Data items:
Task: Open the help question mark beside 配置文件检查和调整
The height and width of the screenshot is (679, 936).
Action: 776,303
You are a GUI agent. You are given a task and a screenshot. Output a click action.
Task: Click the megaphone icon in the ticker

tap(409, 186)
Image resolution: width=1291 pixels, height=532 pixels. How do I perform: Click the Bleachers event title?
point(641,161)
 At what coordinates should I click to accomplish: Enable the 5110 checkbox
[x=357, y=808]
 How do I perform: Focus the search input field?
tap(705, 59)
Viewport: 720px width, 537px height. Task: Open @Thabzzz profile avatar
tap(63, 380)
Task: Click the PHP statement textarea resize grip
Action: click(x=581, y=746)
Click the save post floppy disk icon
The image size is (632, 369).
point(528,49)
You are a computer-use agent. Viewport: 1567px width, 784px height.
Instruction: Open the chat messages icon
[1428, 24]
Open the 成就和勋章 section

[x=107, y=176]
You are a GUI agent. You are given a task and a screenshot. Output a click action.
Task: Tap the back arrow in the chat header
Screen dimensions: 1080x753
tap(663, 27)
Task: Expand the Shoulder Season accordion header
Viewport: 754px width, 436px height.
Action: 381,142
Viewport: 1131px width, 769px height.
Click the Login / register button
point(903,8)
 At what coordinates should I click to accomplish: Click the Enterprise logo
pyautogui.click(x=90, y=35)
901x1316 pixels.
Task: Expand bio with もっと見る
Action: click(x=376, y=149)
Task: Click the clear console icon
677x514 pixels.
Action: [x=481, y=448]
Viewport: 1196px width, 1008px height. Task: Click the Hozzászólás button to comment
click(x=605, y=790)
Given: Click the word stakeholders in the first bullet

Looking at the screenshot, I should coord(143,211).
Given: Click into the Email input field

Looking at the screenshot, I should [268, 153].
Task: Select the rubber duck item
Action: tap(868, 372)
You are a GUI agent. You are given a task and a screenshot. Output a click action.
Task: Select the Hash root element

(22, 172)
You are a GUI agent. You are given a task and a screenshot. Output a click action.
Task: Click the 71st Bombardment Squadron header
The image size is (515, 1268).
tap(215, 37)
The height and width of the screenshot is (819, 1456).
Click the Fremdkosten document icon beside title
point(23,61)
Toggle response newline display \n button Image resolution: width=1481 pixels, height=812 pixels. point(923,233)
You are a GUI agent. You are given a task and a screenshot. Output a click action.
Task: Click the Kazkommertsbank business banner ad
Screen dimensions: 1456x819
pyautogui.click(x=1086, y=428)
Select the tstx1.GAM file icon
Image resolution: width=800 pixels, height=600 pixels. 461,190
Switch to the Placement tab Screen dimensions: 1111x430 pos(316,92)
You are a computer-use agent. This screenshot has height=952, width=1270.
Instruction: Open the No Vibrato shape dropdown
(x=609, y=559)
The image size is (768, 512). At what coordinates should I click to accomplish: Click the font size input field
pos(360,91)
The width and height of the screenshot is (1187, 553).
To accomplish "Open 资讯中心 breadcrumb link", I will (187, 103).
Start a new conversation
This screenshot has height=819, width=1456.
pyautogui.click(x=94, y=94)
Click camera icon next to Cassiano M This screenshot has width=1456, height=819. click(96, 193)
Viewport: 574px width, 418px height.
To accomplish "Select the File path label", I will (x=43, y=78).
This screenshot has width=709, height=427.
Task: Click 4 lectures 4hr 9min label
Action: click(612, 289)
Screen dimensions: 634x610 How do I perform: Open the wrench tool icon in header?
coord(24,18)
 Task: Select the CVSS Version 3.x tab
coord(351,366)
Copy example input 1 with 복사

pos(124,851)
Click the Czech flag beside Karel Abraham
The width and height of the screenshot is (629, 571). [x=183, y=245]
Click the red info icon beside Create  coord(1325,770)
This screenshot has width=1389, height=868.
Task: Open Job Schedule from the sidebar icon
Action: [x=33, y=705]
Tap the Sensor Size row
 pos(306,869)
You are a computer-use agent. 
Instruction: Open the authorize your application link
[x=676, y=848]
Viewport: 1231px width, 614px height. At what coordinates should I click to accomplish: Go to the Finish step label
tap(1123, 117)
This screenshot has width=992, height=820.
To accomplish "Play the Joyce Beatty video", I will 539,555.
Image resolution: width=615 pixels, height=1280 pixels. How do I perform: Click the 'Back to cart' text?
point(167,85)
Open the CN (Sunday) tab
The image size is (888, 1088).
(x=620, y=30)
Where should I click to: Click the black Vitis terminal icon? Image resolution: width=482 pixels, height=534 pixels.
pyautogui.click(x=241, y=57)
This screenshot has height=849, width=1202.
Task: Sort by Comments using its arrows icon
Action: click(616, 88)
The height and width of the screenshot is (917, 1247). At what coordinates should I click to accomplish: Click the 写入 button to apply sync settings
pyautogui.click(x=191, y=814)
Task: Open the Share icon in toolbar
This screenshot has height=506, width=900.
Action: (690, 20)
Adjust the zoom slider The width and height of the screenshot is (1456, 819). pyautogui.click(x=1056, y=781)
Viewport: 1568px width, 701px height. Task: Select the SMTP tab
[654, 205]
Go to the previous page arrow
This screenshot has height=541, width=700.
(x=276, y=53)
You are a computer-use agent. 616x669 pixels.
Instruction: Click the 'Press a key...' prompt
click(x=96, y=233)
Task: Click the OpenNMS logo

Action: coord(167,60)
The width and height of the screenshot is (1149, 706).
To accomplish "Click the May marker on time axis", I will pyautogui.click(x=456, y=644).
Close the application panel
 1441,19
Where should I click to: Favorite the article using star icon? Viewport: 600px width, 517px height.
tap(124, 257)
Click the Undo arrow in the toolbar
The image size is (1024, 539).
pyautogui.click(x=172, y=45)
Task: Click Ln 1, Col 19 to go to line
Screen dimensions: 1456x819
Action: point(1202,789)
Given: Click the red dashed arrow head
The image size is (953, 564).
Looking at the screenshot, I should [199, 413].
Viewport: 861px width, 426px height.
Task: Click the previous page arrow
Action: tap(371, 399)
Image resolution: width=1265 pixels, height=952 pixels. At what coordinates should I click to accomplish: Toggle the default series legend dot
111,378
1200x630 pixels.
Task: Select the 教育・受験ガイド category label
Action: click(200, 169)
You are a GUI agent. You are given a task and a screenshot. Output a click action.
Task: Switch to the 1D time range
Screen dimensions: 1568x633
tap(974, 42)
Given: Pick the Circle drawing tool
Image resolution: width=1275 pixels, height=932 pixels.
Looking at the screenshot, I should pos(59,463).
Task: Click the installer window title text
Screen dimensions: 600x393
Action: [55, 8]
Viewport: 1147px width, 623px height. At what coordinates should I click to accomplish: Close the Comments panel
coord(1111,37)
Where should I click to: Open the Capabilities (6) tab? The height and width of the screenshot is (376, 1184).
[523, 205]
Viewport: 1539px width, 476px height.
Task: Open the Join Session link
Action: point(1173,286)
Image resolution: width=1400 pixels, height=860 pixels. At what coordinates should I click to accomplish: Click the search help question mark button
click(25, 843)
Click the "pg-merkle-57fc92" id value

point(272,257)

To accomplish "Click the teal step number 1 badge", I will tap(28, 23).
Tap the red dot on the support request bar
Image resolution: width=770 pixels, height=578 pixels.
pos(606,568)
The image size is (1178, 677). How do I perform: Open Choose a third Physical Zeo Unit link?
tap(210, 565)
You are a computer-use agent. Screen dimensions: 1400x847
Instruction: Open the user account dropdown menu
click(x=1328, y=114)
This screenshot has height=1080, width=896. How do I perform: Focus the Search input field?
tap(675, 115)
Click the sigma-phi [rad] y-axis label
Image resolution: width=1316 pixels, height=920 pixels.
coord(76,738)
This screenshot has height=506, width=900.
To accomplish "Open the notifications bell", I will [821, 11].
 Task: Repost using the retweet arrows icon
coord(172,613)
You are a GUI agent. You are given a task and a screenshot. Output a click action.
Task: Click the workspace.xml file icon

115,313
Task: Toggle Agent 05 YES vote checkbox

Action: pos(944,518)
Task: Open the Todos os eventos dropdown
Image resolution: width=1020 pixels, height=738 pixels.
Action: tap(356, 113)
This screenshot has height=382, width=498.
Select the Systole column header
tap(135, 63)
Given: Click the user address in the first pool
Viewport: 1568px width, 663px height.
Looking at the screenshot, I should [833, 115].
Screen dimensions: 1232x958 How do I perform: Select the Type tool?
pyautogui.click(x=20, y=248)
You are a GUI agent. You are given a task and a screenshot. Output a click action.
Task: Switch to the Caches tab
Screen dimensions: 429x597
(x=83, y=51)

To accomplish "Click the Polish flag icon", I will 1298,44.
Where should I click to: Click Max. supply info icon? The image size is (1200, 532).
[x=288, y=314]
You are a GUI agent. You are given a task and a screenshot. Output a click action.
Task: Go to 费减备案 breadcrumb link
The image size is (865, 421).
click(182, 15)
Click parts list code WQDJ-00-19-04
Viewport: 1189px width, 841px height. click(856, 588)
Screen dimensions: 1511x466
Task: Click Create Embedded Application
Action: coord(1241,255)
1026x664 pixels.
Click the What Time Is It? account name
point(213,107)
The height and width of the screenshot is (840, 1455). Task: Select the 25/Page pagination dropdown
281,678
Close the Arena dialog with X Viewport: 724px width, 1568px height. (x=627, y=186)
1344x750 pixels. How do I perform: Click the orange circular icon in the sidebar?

Description of the task - Update the material from its start through the line containing "tap(409, 186)" by replacing "megaphone" with "bullhorn", and reproduce only those lines with nothing else changed.

Result -
Task: Open the help question mark beside 配置文件检查和调整
The height and width of the screenshot is (679, 936).
Action: 776,303
You are a GUI agent. You are given a task and a screenshot. Output a click action.
Task: Click the bullhorn icon in the ticker

tap(409, 186)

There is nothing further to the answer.